Assange case in turmoil as accuser linked to police

By Nina Larson

STOCKHOLM: A Swedish police officer involved in the investigation against Julian Assange over sexual assault charges knew one of the two plaintiffs in the case against the WikiLeaks founder, police have confirmed.

The admission comes after a newspaper reported that an unnamed female officer in charge of questioning the two alleged victims, who have accused Mr Assange of rape and molestation, had internet contact with one of them more than a year before the accusations surfaced last August.

Mr Assange's Swedish defence lawyer, Bjoern Hurtig, has said the revelation raises very serious concerns and described the officer's role in the investigation as ''highly inappropriate''.

The policewoman became friends with the woman referred to in court as Miss A through Sweden's Social Democratic party, the daily paper Expressen reported.
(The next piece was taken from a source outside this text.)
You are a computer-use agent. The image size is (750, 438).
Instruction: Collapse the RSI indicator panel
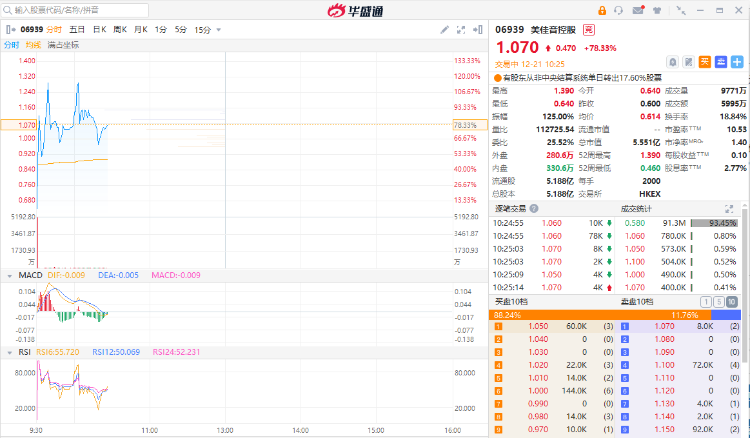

Mr Hurtig added that if it was proven that Mr Assange's first interrogation was not objective, ''then there was really no grounds for the investigation to begin with, and perhaps the whole probe needs to start over''.

The pair corresponded on the internet 16 months before the allegations were made against Mr Assange, Miss A commented on a Facebook update on the police officer's page as recently as February 10 and Miss A links to the officer's private blog from her personal page.

The woman officer is also alleged to have posted negative comments on Facebook about Mr Assange, and had voiced support for the lawyer representing the two women.

''Go Claes Borgstroem!'' she wrote in one posting last month after the women's lawyer had discussed the case on Swedish public radio, while describing Mr Assange in another post as ''the bubble that is ready to burst''.

However, the lawyer representing the alleged victims, Claes Borgstroem, said there were ''numerous faulty facts'' in the newspaper article.

''This is a minor matter. It has no impact on the case and lacks any interest for the continuation of the case,'' he said.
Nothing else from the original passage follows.